Customer satisfaction surveys (CSAT) and clinical utility surveys (CUS) were not implemented during 2025 due to the ongoing MDR transition process. The decision was made to postpone surveys until the new MDR-certified device is deployed. See Quality Objective 2025 #5 for details.
Action for 2026: Deploy CSAT and CUS surveys after MDR CE mark issuance (see Quality Objective 2026 #5).
Process performance and product conformity — §5.6.2 c)
Quality indicators
Quality indicators from R-002-003 will be reviewed during this meeting. Indicators cover the period 2021–2025.
Quality objectives 2025 — review (§5.4)
| # | 2025 Objective | Final status | Details |
|---|---|---|---|
| 1 | Certify the medical device under MDR | 🔄 Extended to 2026 (95%) | All CAPAs accepted by BSI. Corrective actions implemented. CE mark certificate expected Q2 2026. |
| 2 | Obtain regulatory clearance in new markets | 🔄 Extended to 2026 (60%) | Brazil ✅ (ANVISA approval). USA 🔄 ongoing (FDA pre-sub Q2 2026). Japan, Saudi Arabia, Switzerland ⏸️ on hold. |
| 3 | Enhance cybersecurity | ✅ Completed (100%) | Dmed project finalized. Penetration test executed. Cybersecurity docs created for FDA. Post-market monitoring implemented. |
| 4 | Strengthen technical documentation management across markets | ✅ Completed (100%) | Multi-market documentation structure established (EU, Brazil, USA). IFU management per country implemented. |
| 5 | Product meets customer expectations | 🔄 Extended to 2026 (0%) | Not initiated. Postponed due to MDR transition. Surveys to be deployed on MDR-certified product. |
Detailed analysis per objective
Objective 1 — Certify the medical device under MDR (Extended)

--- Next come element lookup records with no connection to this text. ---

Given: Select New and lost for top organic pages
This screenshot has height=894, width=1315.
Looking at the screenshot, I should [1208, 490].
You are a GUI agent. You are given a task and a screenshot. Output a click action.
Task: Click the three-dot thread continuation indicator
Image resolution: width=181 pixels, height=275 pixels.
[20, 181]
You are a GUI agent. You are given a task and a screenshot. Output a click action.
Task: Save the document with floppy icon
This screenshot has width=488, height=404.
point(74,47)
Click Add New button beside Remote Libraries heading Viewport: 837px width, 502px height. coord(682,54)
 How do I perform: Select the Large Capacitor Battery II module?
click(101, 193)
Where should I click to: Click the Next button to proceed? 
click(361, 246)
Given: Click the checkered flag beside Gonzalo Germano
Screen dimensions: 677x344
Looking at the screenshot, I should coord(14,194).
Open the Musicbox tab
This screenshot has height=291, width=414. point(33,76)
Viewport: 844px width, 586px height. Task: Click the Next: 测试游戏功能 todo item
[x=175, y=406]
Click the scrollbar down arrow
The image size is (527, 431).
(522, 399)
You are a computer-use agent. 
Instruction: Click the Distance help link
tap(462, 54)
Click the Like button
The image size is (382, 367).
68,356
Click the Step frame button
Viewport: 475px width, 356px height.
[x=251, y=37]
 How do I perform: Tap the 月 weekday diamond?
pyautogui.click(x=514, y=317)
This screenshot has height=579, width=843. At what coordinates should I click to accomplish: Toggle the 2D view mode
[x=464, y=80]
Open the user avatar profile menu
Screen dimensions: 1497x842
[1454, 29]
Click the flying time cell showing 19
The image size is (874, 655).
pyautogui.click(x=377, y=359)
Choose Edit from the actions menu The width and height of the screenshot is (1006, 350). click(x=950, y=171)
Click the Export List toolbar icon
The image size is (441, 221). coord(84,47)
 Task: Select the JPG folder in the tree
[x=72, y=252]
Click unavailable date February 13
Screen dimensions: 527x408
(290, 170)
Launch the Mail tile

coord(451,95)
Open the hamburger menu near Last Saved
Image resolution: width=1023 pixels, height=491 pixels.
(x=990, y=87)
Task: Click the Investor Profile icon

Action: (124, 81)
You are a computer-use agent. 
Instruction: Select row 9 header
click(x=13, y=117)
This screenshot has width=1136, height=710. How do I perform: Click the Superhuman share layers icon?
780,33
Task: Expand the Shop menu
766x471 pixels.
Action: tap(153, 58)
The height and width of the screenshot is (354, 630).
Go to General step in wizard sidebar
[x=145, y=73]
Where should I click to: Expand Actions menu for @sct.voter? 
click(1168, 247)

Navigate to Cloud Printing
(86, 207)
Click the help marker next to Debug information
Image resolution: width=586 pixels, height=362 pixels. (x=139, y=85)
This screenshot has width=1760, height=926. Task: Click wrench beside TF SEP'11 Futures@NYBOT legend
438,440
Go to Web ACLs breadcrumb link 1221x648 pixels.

- Q4 2025: All corrective actions implemented and verified. BSI accepted CAPA Plan.
- CE mark certificate under MDR expected Q2 2026.
- Root cause: Extended regulatory process under BSI pilot trial scheme; external dependency on BSI certificate issuance.
- Impact: No impact on QMS effectiveness, product quality, or customer satisfaction.
- Related indicators: Design NCs (1 vs ≤5 ✅), Design inputs/outputs (100% vs ≥95% ✅), QMS NCs (2 vs ≤8 ✅).
Objective 2 — Obtain regulatory clearance in new markets (Extended)
- Brazil: ANVISA approval obtained ✅. Device registered and operational in market.
- USA: FDA process to start in June 2026. Step 1: Pre-submission (Q-Sub) meeting to validate 510(k) strategy using DermaSensor as predicate device and to validate clinical strategy (determine clinical data requirements). Step 2: Prepare and submit 510(k), planned for November 2026.
- Japan, Saudi Arabia, Switzerland: On hold — strategic prioritization toward MDR and FDA.
- Root cause: Deliberate resource allocation to MDR and FDA as highest-impact pathways.
- Related indicators: Incidents communicated (0 ✅), Vigilance/PMS NCs (0 ✅), Recalls (0 ✅), Regulatory submissions (1 vs ≥5 ❌).
Objective 3 — Enhance cybersecurity ✅ Completed
- All planned activities completed: Dmed project, penetration test, cybersecurity documentation, post-market monitoring.
- Related indicators: Data breaches (0 ✅), Infrastructure NCs (0 ✅).
Objective 4 — Strengthen technical documentation management ✅ Completed
- Multi-market documentation strategy implemented (EU, Brazil, USA).
- Related indicators: Design NCs (1 vs ≤5 ✅), Design inputs/outputs (100% ✅), QMS NCs (2 vs ≤8 ✅).
Objective 5 — Product meets customer expectations (Extended)
- 0% completion — strategic postponement until MDR-certified device deployed.
- Alternative feedback mechanisms active: support tickets, direct communication, clinical study feedback.
- Related indicators: Complaints (0 vs ≤10 ✅), Customer complaints (0 vs ≤5 ✅).
Quality objectives 2026 — approval (§5.4.1)
All 2026 quality objectives are currently in Planned status. The purpose of this meeting is to review and approve them.
Established 13 January 2026. All currently in DRAFT status pending approval:
| # | Objective | KPI / Target | Current status | Proposed action |
|---|---|---|---|---|
| 1 | Maintain MDR certification and regulatory compliance | Pass BSI audit without major NCRs; maintain EUDAMED | Planned | Approve |
| 2 | Consolidate regulatory presence in approved markets | Maintain EU/Brazil; FDA pre-sub + 510(k); reassess Japan | Planned | Approve |
| 3 | Continuous cybersecurity improvement | Annual penetration testing; continuous vulnerability monitoring | Planned | Approve |
| 4 | Strengthen technical documentation management | Multi-market documentation automation; periodic reviews | Planned | Approve |
| 5 | Product meets customer expectations | CSAT > 80%, CUS > 75% | Planned | Approve |
Details per objective (from R-002-002-2026 records)
Objective 1 — Maintain MDR certification and regulatory compliance
- Responsible: JD-005, JD-004
- Key actions: Address surveillance findings, maintain technical documentation, EUDAMED updates, annual surveillance.
- Q1 2026 progress: BSI surveillance passed (5 minor NCRs closed). CEP/CER delivered 30 March. AI + Technical reviews approved.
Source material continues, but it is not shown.